Vault System Requirement Recommendations

3,150 views
Skip to first unread message

mlap...@newrelic.com

unread,
Apr 15, 2016, 2:55:53 PM4/15/16
to Vault
Hello Security Friends,

I'm in talks with my companies site engineering group on deploying our production instance of Vault. Are there recommendations on hardware requirements for Vault nodes? I'm not able to find any and not sure what to tell the site engineers when they ask for how much RAM and CPU vault needs. Will Vault scale up by dedicating a higher number of CPU cores?
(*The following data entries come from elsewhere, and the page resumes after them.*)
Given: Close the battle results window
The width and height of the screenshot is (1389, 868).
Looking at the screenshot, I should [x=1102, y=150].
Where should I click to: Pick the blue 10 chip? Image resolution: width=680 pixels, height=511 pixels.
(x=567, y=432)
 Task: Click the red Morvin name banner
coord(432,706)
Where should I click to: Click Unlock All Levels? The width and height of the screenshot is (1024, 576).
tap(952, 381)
Does anyone have suggestions or data from their own production deploys they'd be willing to share? 

Thanks!

-Matt

Jeff Mitchell

unread,
Apr 15, 2016, 3:16:28 PM4/15/16
to vault...@googlegroups.com
Hi Matt,

To a large extent this depends on usage, so I'll try to give you some
insight rather than quote a number: As you may imagine since I'm doing
dev work I'm not usually running Vault at super high scale, and while
HC has a production Vault instance it doesn't require super high
throughput compared to some customers that I've talked to. I've done
some artificial benchmarking of the transit backend at high scale
(between two AWS c3.8xlarge instances) and didn't get anywhere
remotely close to exhausting resources, but it was artificial so some
of the points I list below didn't apply. Hopefully others can give you
a better idea of exactly how it scales for their workloads.
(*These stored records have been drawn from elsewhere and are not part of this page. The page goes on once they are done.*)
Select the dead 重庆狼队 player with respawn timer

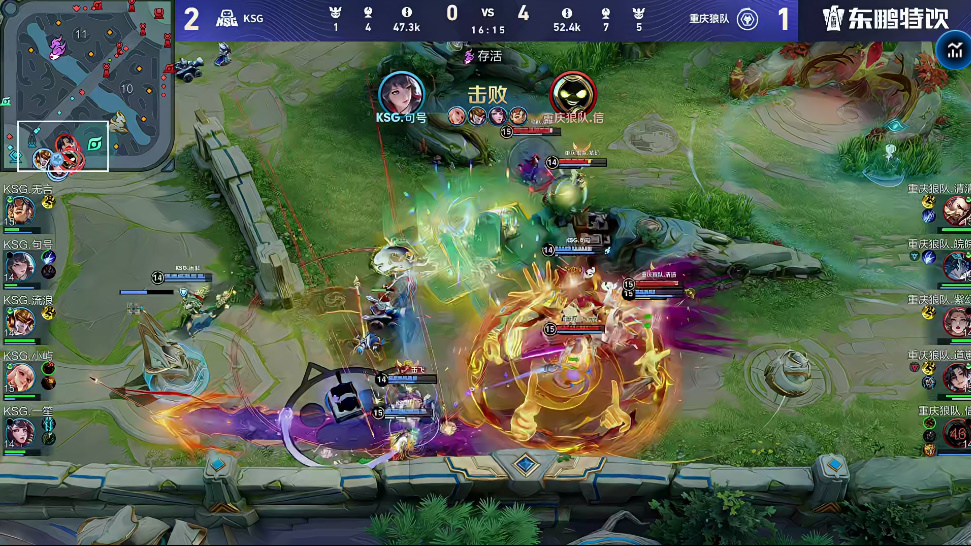coord(955,432)
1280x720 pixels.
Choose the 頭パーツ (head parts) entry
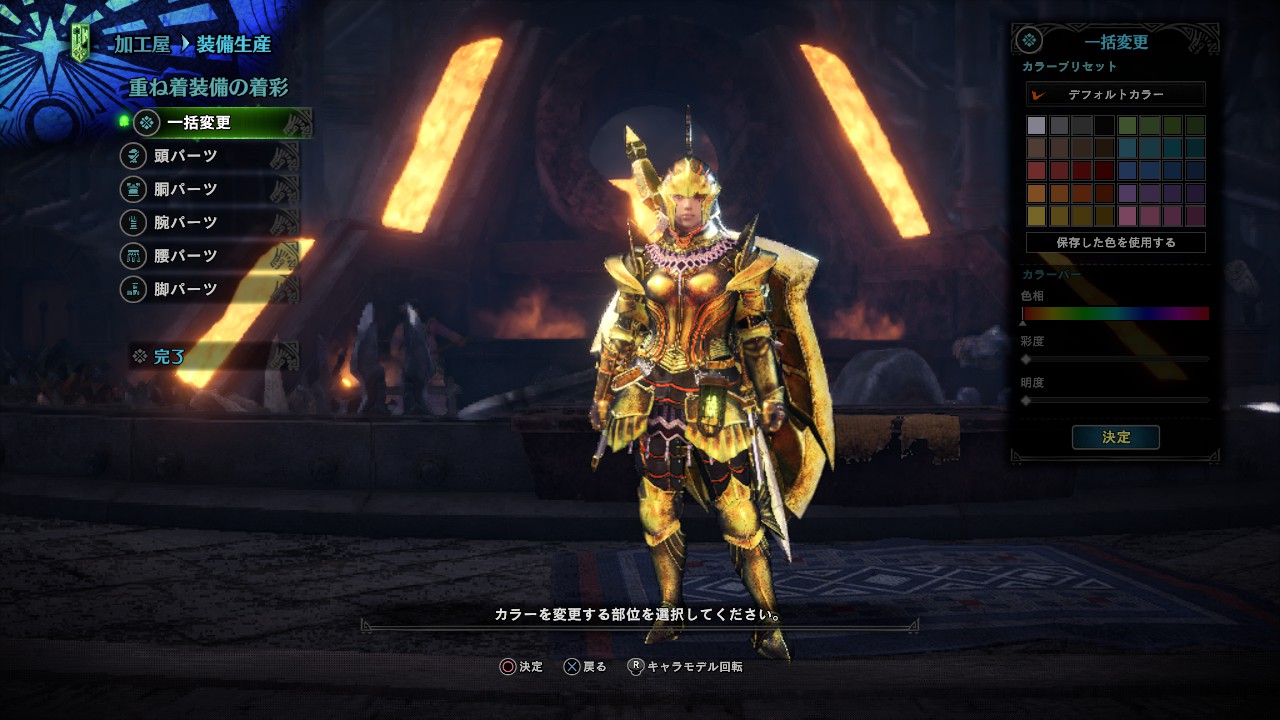185,156
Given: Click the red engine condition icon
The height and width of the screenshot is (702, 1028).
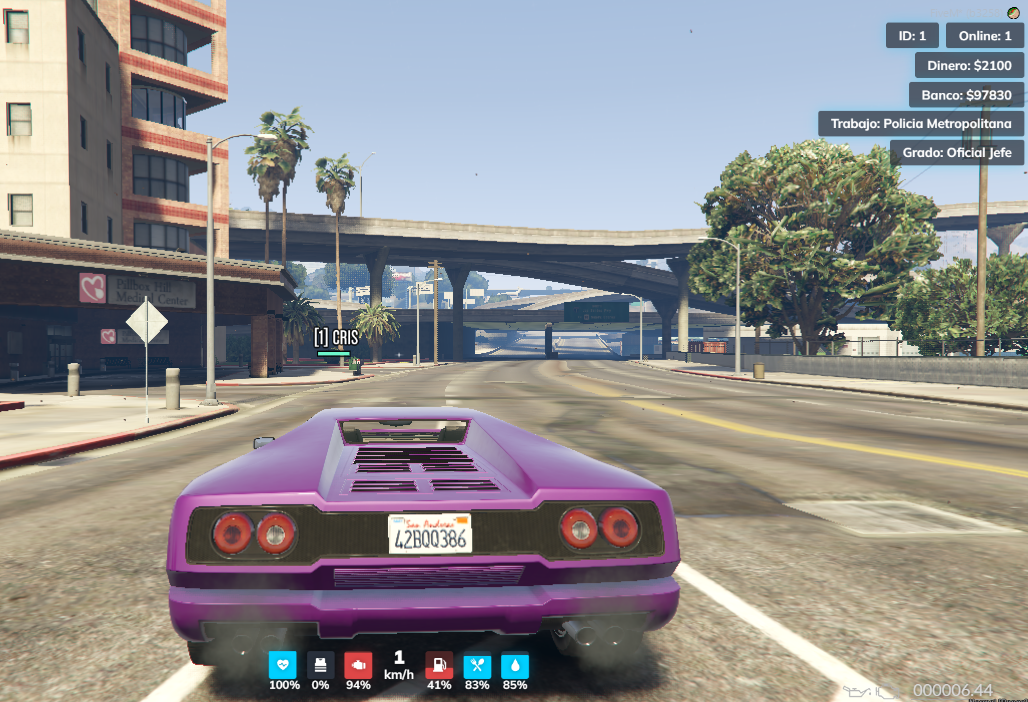Looking at the screenshot, I should click(358, 665).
* Vault will take advantage of multiple CPU cores; connections are
handled in their own goroutines so Go will scale up and down
automatically when it schedules.

* As you might expect, you'll get a lot of mileage from keeping alive
connections and pipelining requests to avoid TLS handshaking. Whether
that makes sense for your workload depends on whether it's (for
instance) credential-generating-heavy vs.
transit-encrypting/decrypting heavy, and how often you're actually
using these functions (once an hour per machine, once a second per
machine...). The difference in my benchmarking was very significant
(which mostly made it clear to me that Vault itself is quite fast and
network conditions and connections, both for its data storage backend
and resources it needs to contact to generate credentials, are the
bottleneck in almost all cases).

* Vault holds lease information in memory to manage expirations, so if
you are generating a very large number of leases/tokens RAM needs will
increase. In practice, this still tends to not actually be super high,
unless you are doing something like having servers authenticate
(generating a new token) every time they want to read or write a
value, instead of storing a token for its lifetime. (Or, worse,
authenticate, then grab a fresh set of leased credentials for various
resources instead of re-using still-valid credentials, creating
multiple expiration entries at a time.) When you get to millions of
tracked leases, the RAM needs go up significantly to. Which also leads
to my next point...

* In terms of allocation, pay attention to your data store too;
consul/etcd/zk especially are not really designed to hold huge amounts
of data at once and can start to have issues (depending, often, on
RAM) when the number of entries gets super high (millions to many
millions, again depending highly on RAM) -- and this includes tokens,
token expirations, and credential leases, not just e.g. items in
'generic' backend mounts. In general, if you are finding that you need
huge amounts of data stored in Vault, you may want to think about
whether it makes sense to use transit instead to encrypt/decrypt the
data but store the encrypted data in a different data store; or, use
transit with a data key to do the encryption/decryption locally but
not store the data key in memory.

Hope this helps -- feel free to ask more specifics if you like.
Hopefully others will chime in too!

--Jeff
> --
> This mailing list is governed under the HashiCorp Community Guidelines -
> https://www.hashicorp.com/community-guidelines.html. Behavior in violation
> of those guidelines may result in your removal from this mailing list.
>
> GitHub Issues: https://github.com/hashicorp/vault/issues
> IRC: #vault-tool on Freenode
> ---
> You received this message because you are subscribed to the Google Groups
> "Vault" group.
> To unsubscribe from this group and stop receiving emails from it, send an
> email to vault-tool+...@googlegroups.com.
> To view this discussion on the web visit
> https://groups.google.com/d/msgid/vault-tool/995cc434-c283-4622-a6c2-1016883c31ab%40googlegroups.com.
> For more options, visit https://groups.google.com/d/optout.

Matt Button

unread,
Apr 18, 2016, 8:25:29 AM4/18/16
to vault...@googlegroups.com
We're running vault in production (we're in the final stages of transitioning to it). We use it solely for encrypting/decrypting data with the transit backend with a handful (~100) of transit keys. Pretty much all our requests can be served by vault's in memory cache. We don't use audit logging as storing logs would cause too much overhead for us.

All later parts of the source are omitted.